Retype the listing below verbatim, starting with the line that contains "Describe the element" and continuing through the end of the listing. Leave the pictures out of your answer.

----- Material supplied -----

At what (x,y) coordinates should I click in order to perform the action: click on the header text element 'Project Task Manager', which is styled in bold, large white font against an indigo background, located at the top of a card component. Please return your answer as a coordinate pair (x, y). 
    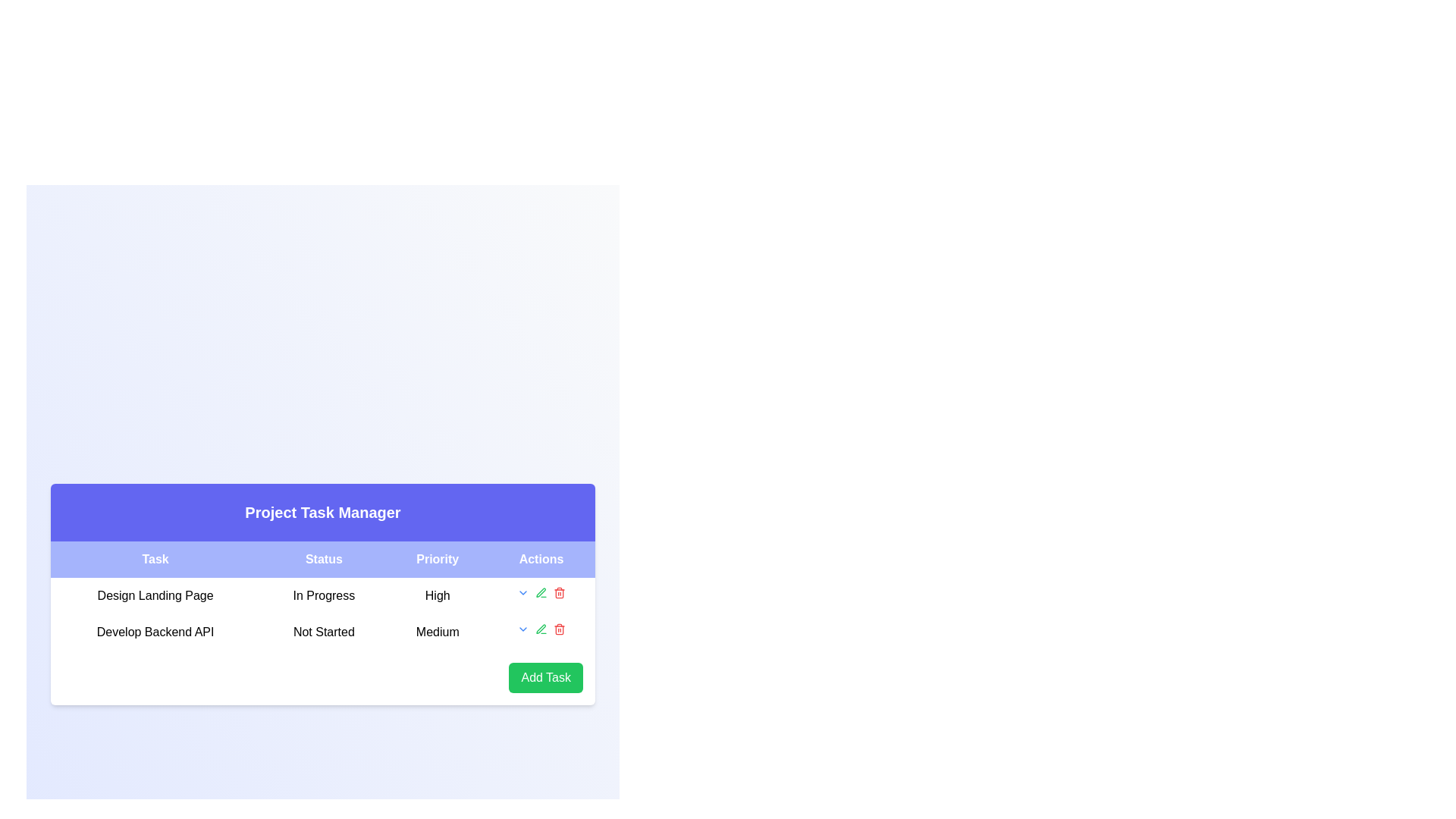
    Looking at the image, I should click on (322, 512).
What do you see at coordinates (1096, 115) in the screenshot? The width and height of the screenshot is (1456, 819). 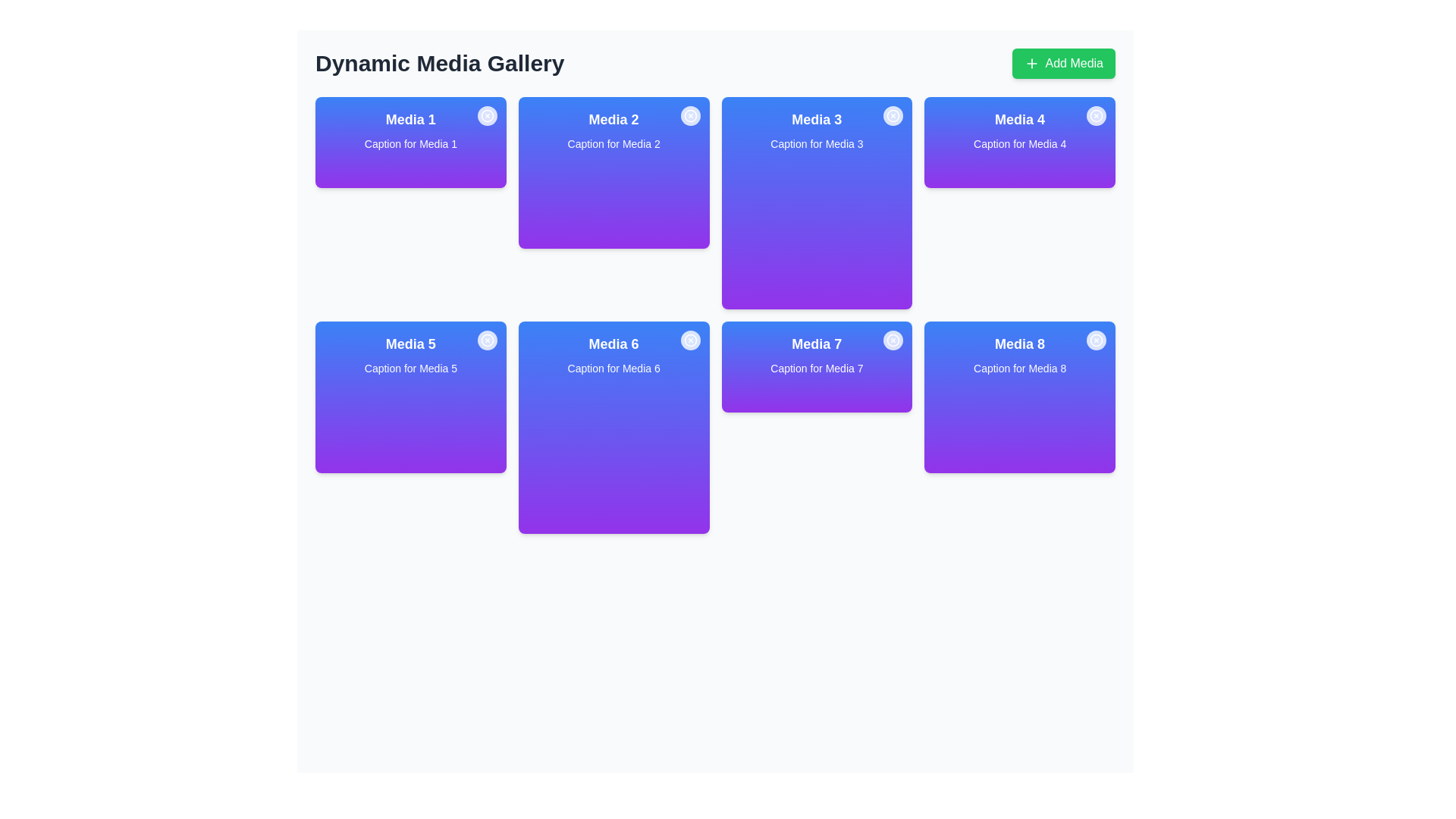 I see `the delete button located at the top-right corner of the 'Media 4' card` at bounding box center [1096, 115].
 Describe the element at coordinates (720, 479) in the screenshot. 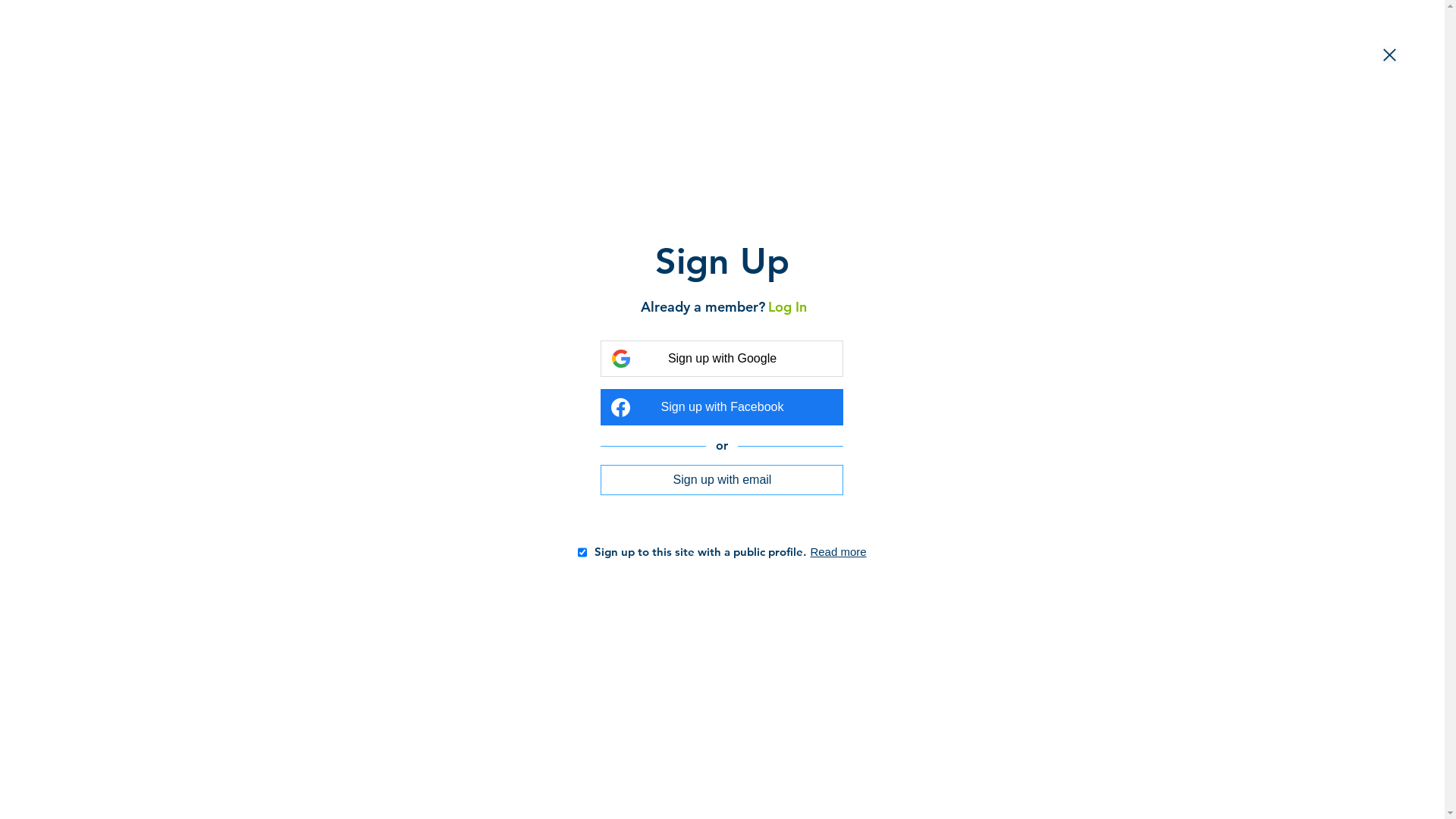

I see `'Sign up with email'` at that location.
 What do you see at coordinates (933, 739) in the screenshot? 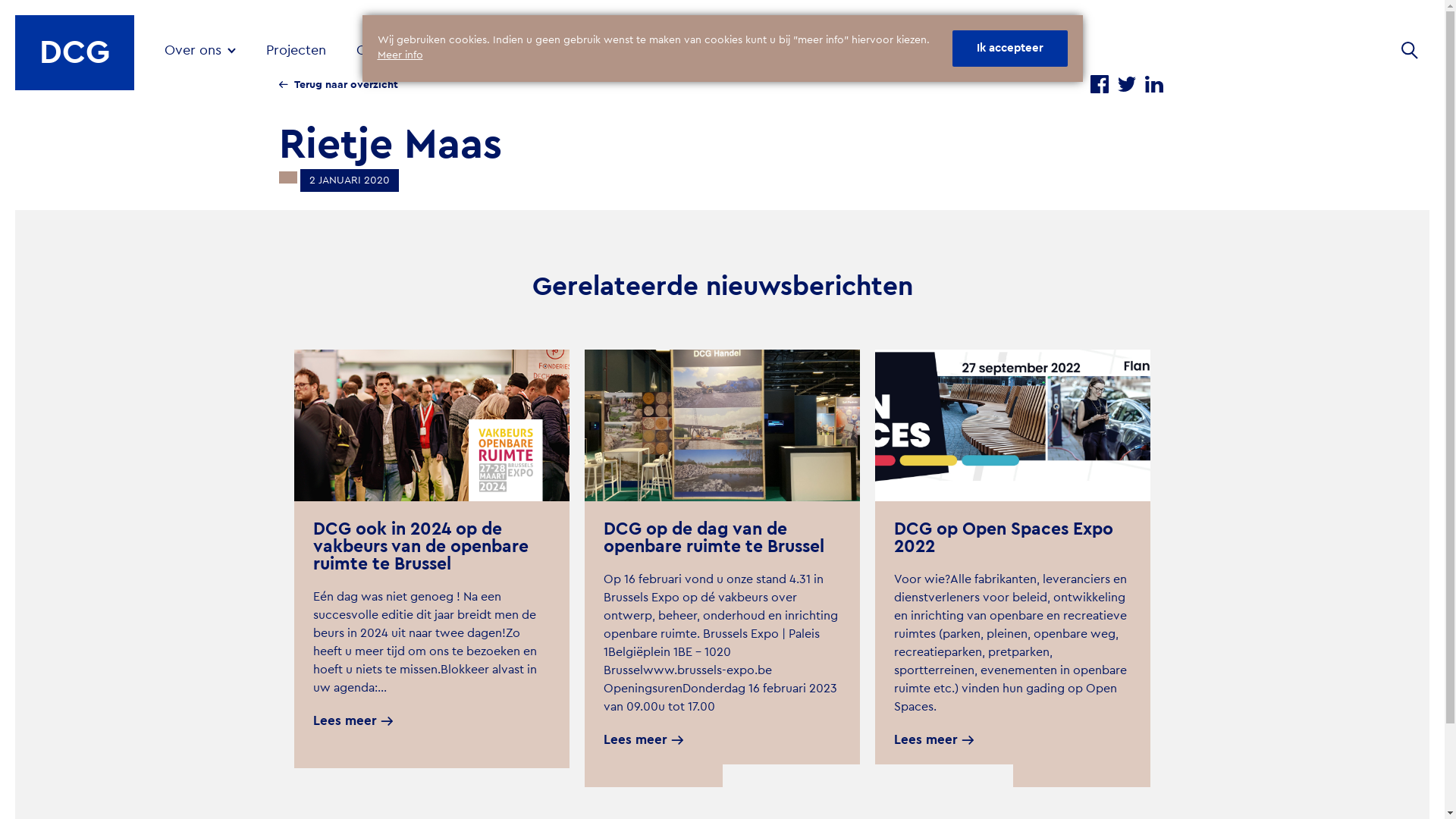
I see `'Lees meer'` at bounding box center [933, 739].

-----

Task output:
 Describe the element at coordinates (720, 479) in the screenshot. 

I see `'Sign up with email'` at that location.
 What do you see at coordinates (933, 739) in the screenshot? 
I see `'Lees meer'` at bounding box center [933, 739].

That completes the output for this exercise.